LLMs can learn self-restraint through iterative self-reflection (2405.13022v2)

Published 15 May 2024 in cs.CL and cs.LG

Abstract: In order to be deployed safely, LLMs must be capable of dynamically adapting their behavior based on their level of knowledge and uncertainty associated with specific topics. This adaptive behavior, which we refer to as self-restraint, is non-trivial to teach since it depends on the internal knowledge of an LLM. By default, LLMs are trained to maximize the next token likelihood, which does not teach the model to modulate its answer based on its level of uncertainty. In order to learn self-restraint, we devise a utility function that can encourage the model to produce responses only when it is confident in them. This utility function can be used to score generation of different length and abstention. To optimize this function, we introduce ReSearch, a process of "self-reflection" consisting of iterative self-prompting and self-evaluation. We use the ReSearch algorithm to generate synthetic data on which we finetune our models. Compared to their original versions, our resulting models generate fewer \emph{hallucinations} overall at no additional inference cost, for both known and unknown topics, as the model learns to selectively restrain itself. In addition, our method elegantly incorporates the ability to abstain by augmenting the samples generated by the model during the search procedure with an answer expressing abstention.

PDF Abstract

Essay: "LLMs can learn self-restraint through iterative self-reflection"

The paper "LLMs can learn self-restraint through iterative self-reflection" presents a novel approach to enhancing the reliability and accuracy of LLMs by facilitating their ability to exhibit self-restraint. The authors, Alexandre Pich, Aristides Milios, Dzmitry Bahdanau, and Chris Pal, propose a framework that not only reduces hallucinations in LLM outputs but also introduces the concept of self-restraint—an LLM's ability to modulate its responses based on its internal knowledge and abstain from answering when necessary.

Key Contributions

The primary contribution of this paper is the development of a utility function and the ReSearch algorithm, which combines iterative self-reflection and synthetic data generation to teach LLMs self-restraint. The authors introduce a novel utility function designed to encourage LLMs to produce responses only when they are confident, effectively reducing false claims while maximizing the number of true claims. This utility function assigns positive scores to true claims and penalizes false claims, with a specific threshold to decide when abstention is more favorable than providing an inaccurate answer.

Methodology

The ReSearch algorithm is central to this paper's contribution. It involves an iterative process that combines self-evaluation and self-prompting to refine LLM outputs iteratively:

Generation: The model generates multiple potential responses to a query.
Self-evaluation: These responses are evaluated using a self-consistency measure, estimating the likelihood of each claim being true.
Self-prompting: The model self-prompts using claims deemed likely to be true, improving the input conditions for subsequent iterations.
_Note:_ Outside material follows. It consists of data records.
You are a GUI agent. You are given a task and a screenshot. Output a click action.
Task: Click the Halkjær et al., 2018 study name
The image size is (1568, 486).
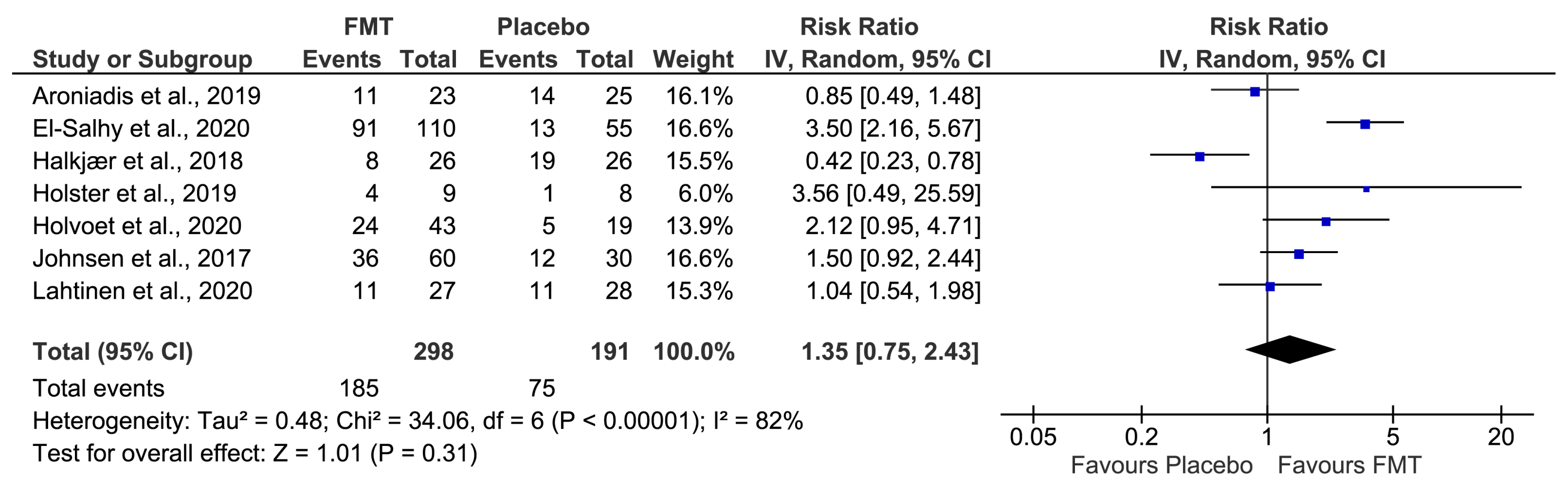click(x=138, y=161)
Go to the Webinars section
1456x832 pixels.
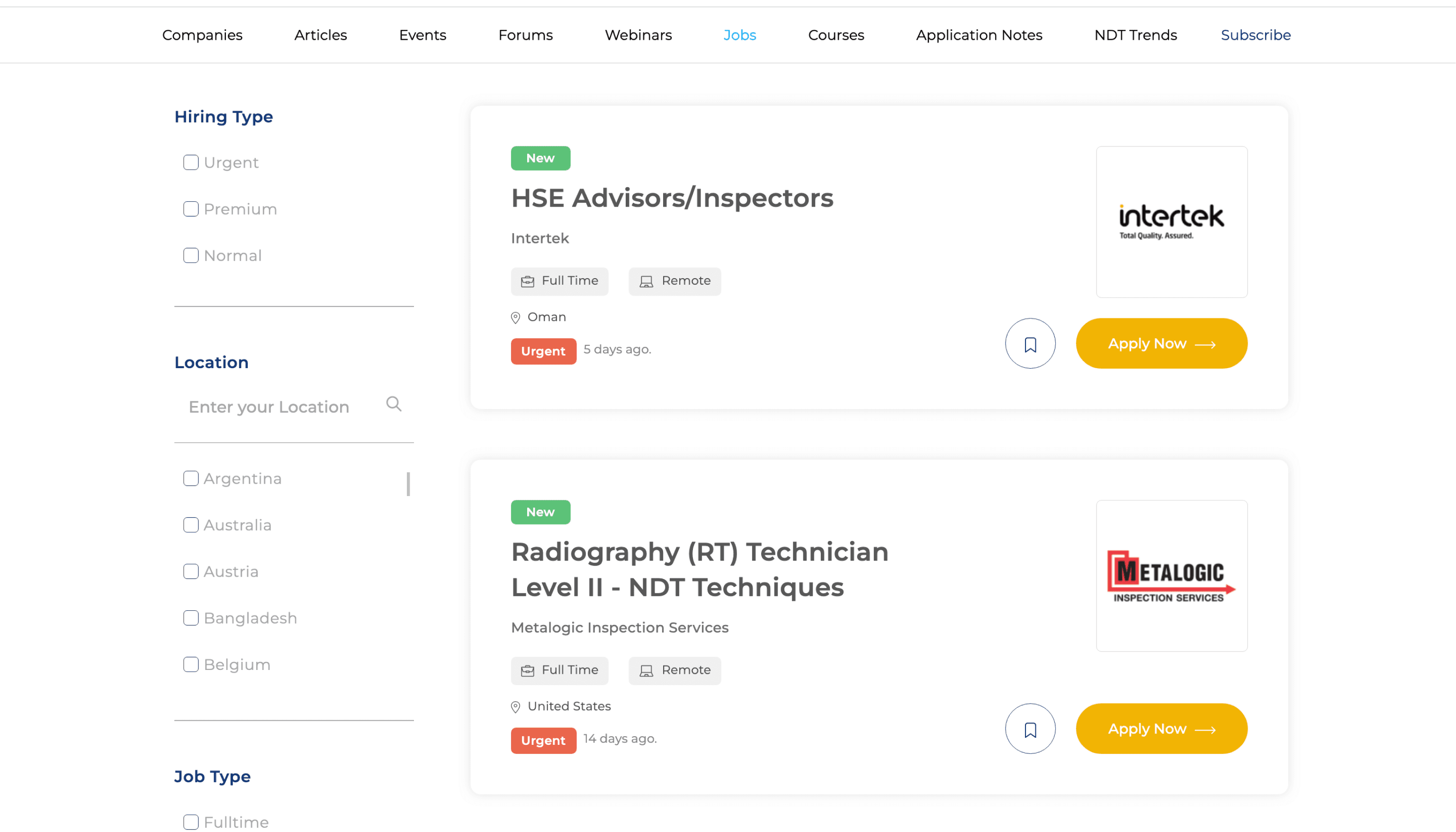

Finally, by evaluating all generated samples and incorporating an abstention response, ReSearch produces a synthetic dataset that can be used to fine-tune LLMs, teaching them to exhibit self-restraint without requiring external references.

Results and Implications

The experimental results highlight that models trained on data generated by ReSearch outperform those using existing methods like Chain-of-Verification and naive search techniques. The percentage of false claims was reduced dramatically, particularly for less well-known topics. Models demonstrated the ability to abstain from answering when confident knowledge was lacking, an important step towards safer AI deployment in real-world scenarios.
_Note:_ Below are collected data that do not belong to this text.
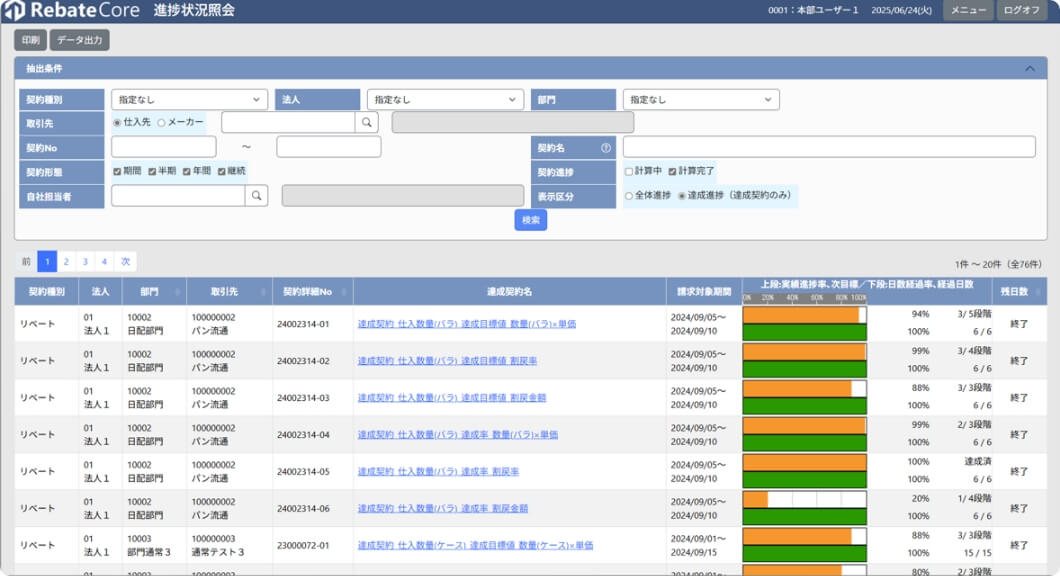Click the search icon beside 自社担当者 field
This screenshot has height=576, width=1060.
pyautogui.click(x=257, y=196)
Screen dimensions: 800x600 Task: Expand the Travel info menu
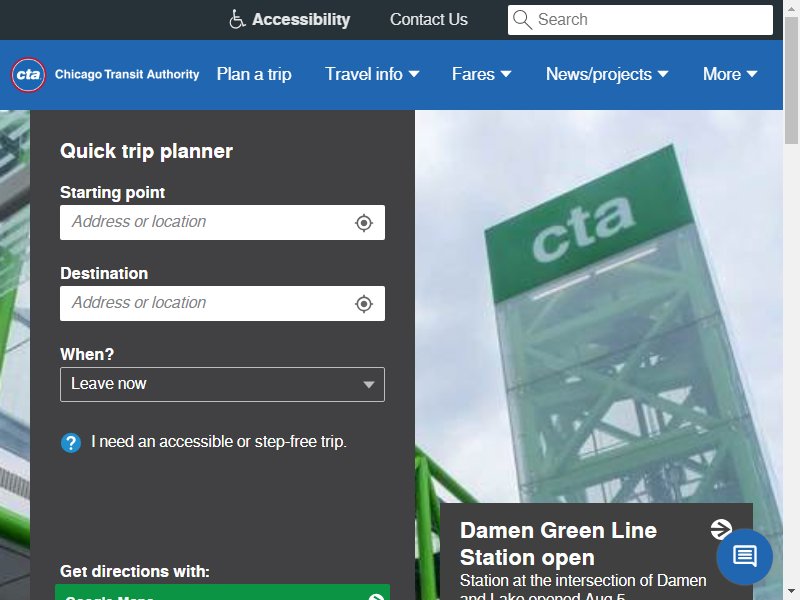point(372,74)
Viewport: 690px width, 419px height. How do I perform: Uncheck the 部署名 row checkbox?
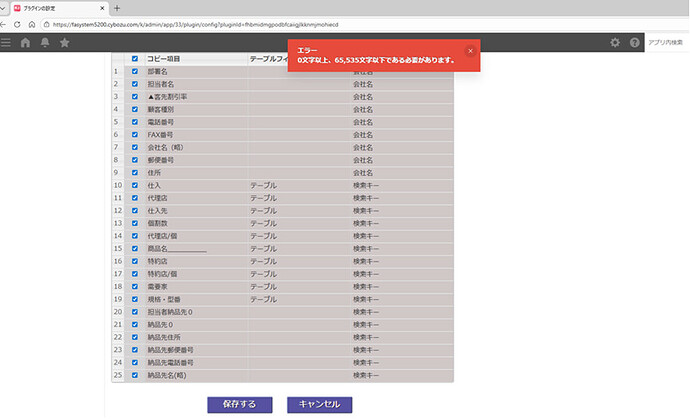pos(135,71)
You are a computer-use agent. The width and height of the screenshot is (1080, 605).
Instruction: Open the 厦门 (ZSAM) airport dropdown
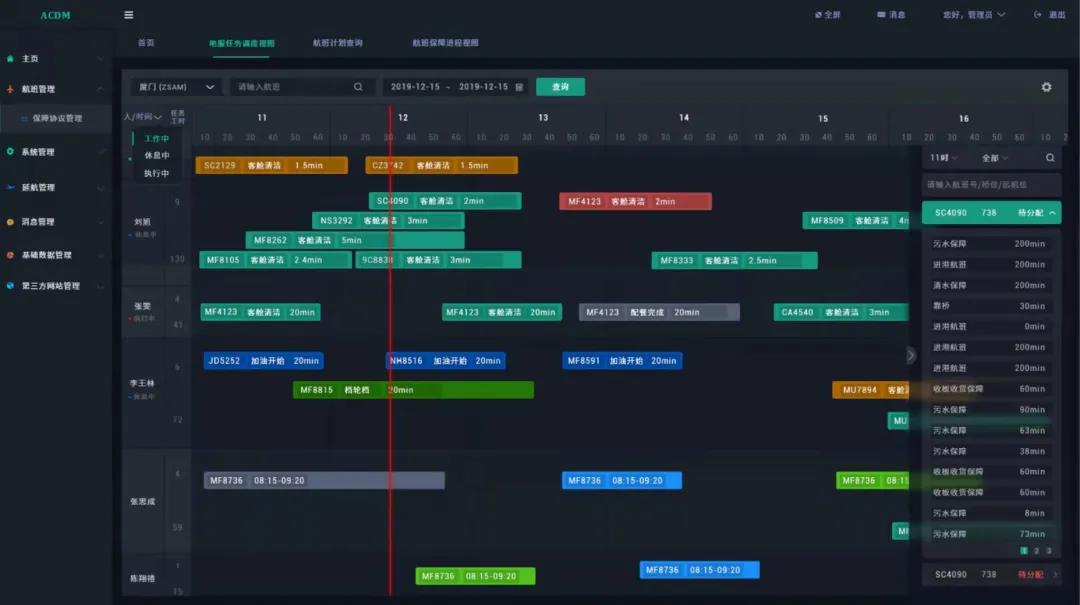tap(176, 87)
The authors also evaluated their approach on external benchmarks like the FActScore and demonstrated superior performance over existing models, reinforcing the utility of ReSearch in improving factuality and reliability.

Future Directions

The implications for AI development are significant—this approach provides a structured method to instill a level of judgment in LLMs, potentially facilitating their use in applications where accuracy and reliability are critical, such as medical and legal domains.
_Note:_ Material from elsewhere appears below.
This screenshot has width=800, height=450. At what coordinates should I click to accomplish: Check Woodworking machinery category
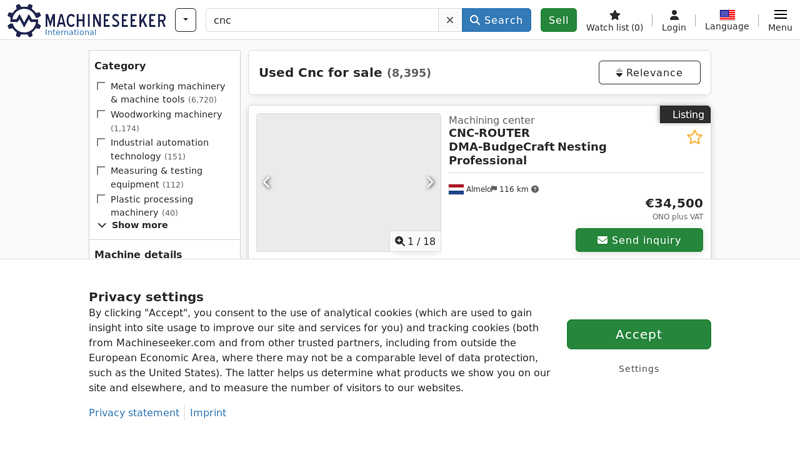point(101,114)
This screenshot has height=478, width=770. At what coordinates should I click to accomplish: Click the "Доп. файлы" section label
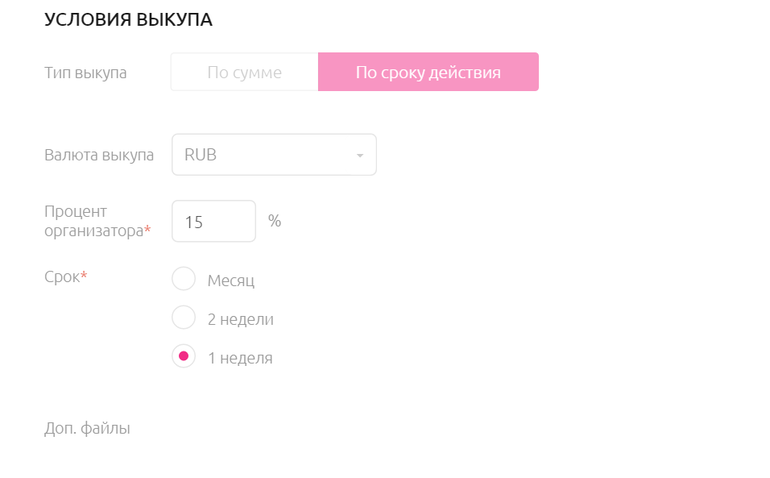[x=87, y=428]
Future research could focus on integrating retrieval-augmented generation to further enhance model reliability by combining internal knowledge processing with external information retrieval. Additionally, exploring more refined utility functions and optimization strategies could broaden the applicability of ReSearch to other domains and tasks.

Conclusion

This paper provides a compelling methodology for improving LLM reliability through self-restraint and self-reflection. By integrating utility-driven reinforcement learning techniques, this approach opens new pathways for developing LLMs that can autonomously regulate their output quality, paving the way for more responsible AI deployment in sensitive applications. The advancements presented here are a significant step towards achieving more trustworthy and accurate LLMs without over-reliance on human intervention or external data sources.